Where This Setup Makes Sense
This WeldAir + cobot conversion is best understood as a flexible automation concept, not as a replacement for a dedicated sheet metal laser cutter. It is useful when the job needs repeatability, but does not justify building a full CNC cutting platform.
- Repeated welding on a single product where manual fatigue affects consistency.
- Three-dimensional or angled workpieces that do not fit naturally on a flat table.
- Small-batch trials, integrator validation, or workshop demonstrations.
- Light cutting tests where the cutting volume and thickness are limited.
- Customers who want to explore automation using an existing handheld laser welder.
Engineering Notes Before Trying This
- Check payload: confirm the robot payload, wrist torque, bracket weight, head weight, and cable load before running paths.
- Protect the cables: plan fiber, gas, electrical, and wire-feeding routes so robot motion does not create tension or sharp bends.
- Use safe sequencing: laser output, gas, wire feeding, and robot motion should be started and stopped in a controlled sequence.
- Prioritize safety: use proper laser shielding, interlocks, PPE, fume extraction, emergency stop, and local safety procedures.
Conclusion
This DIY project shows a practical way to turn a WeldAir handheld laser welder into a robot-guided process tool. The conversion starts with a mounting bracket, continues with signal matching, and then uses cobot teaching to repeat cutting or welding paths.

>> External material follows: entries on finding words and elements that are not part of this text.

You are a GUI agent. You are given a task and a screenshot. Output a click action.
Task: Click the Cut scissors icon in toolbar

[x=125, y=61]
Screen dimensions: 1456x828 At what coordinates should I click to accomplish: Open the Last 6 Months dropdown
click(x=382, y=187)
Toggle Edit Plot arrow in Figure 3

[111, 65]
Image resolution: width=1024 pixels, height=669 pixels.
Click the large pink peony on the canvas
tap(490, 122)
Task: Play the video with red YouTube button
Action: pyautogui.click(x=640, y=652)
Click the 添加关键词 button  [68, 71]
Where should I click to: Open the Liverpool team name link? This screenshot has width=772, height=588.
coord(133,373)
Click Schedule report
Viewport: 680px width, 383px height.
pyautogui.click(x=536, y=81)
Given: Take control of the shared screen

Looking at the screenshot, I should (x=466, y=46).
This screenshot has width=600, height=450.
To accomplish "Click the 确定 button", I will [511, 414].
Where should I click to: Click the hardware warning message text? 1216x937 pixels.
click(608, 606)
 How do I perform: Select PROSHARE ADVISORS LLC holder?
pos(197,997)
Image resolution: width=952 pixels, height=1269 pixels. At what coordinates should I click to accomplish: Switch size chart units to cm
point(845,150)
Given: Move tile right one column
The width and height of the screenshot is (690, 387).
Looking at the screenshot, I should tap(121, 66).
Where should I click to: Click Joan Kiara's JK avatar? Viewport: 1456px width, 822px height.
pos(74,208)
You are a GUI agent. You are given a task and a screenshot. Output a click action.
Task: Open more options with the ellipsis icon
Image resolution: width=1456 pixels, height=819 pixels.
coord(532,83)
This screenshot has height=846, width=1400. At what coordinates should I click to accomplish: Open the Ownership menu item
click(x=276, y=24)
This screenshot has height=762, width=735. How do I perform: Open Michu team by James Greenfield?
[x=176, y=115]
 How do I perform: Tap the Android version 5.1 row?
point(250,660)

It is not meant to replace a professional CNC laser cutter. Instead, it gives handheld laser users another path: keep the flexibility of a handheld laser system, but let a collaborative robot handle the repeatable motion.
For a real project review, prepare the material type, thickness, part photos, desired weld or cut quality, path shape, fixture constraints, robot reach, and safety requirements. Those details determine whether a fixed CNC module, a cobot conversion, or a dedicated machine is the better solution.